Integrating a new company into the fold is far more likely to succeed if the right people are assigned to the right roles and activities: more experienced heads can not only fill these roles but help give invaluable advice.

If there is a cultural or skill-based mismatch in a newly merged company, staff may need further training on these topics, particularly from a HR and discrimination point of view.

Age discrimination is, of course, illegal: employers cannot dismiss someone on the grounds of retirement or force them to retire, for example. Any harassment, victimisation or special treatment related to a worker’s age is something that needs to be accounted for, particularly if the composition of your workforce changes after an acquisition.

Retirement age is a sticky subject, but business owners are unable to set an age “unless it can be objectively justified”, writes Acas in its guidance, such as roles where a high level of physical fitness might be necessary, such as in the emergency services.
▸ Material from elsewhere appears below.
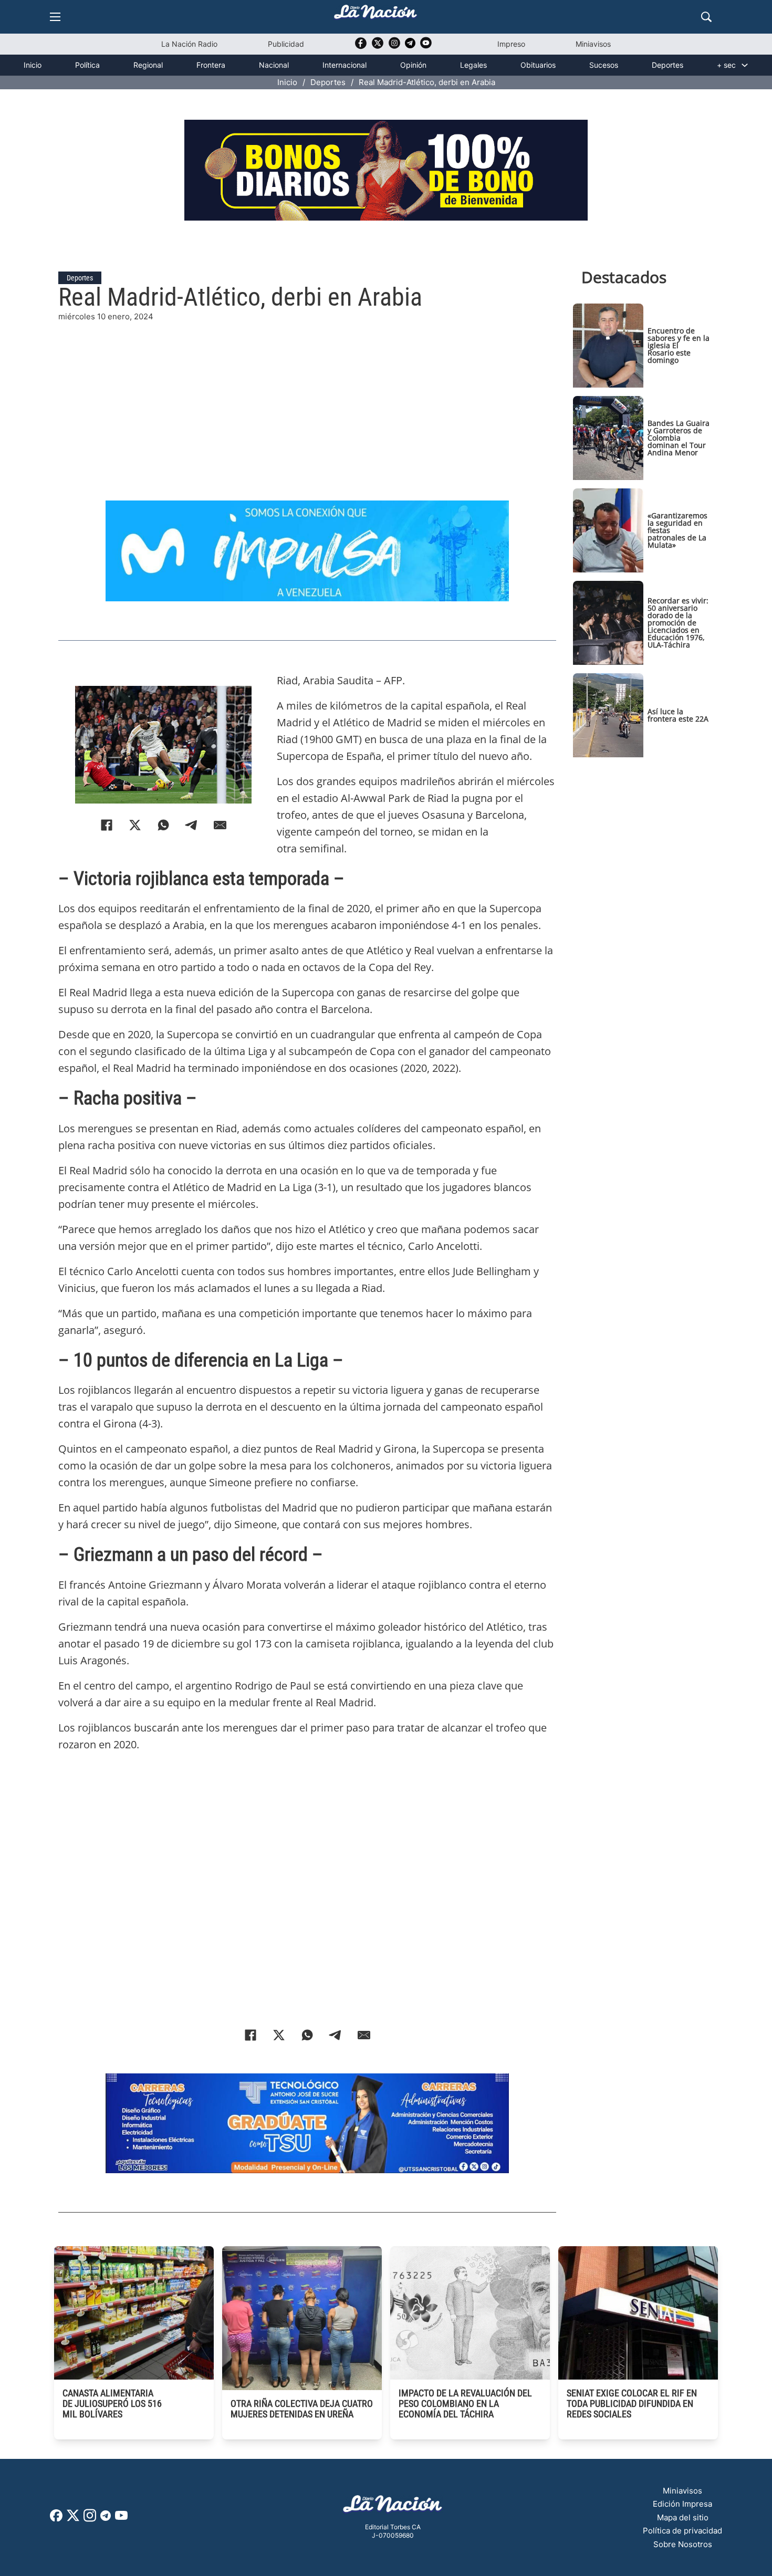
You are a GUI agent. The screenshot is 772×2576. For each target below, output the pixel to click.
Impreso (511, 43)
Otherwise workers are permitted to retire voluntarily. Other benefits older workers are still entitled to include parental leave, time off for dependents and flexible working after 26 weeks in the job, as are any employees.

Squaring these differences is vital to a firm’s continued success, but can also bring with it unanticipated advantages.

For example, telecoms firm BT recently overhauled many of its HR policies to be age-neutral, including abolishing a retirement age of 60 (so long as there is a role for the employee and their health and performance are satisfactory) and lifting age restrictions on its corporate graduate scheme.

Dennis Gissing, head of diversity practice at BT, says that changes have reinforced that staffing opportunities are open to anyone, regardless of age, and that they are currently training a graduate aged 50.

He adds: “We’ve found that, as our organisation has aged, we’ve not become less efficient, but have retained a lot of knowledge and experience. All that has happened is that our age demographic has changed in line with the working population.”

Gissing also extolls the virtue of more closely aligning his company’s employee base and customer base.

He adds: “The better we understand the communities we work with, the better able we are to deliver what they need, and understand the issues.”

This underlines one of the key advantages that comes with an “age rich” workforce: the diversity of skills, thoughts and experiences that comes with an employee base who encompass a wider sample of the population.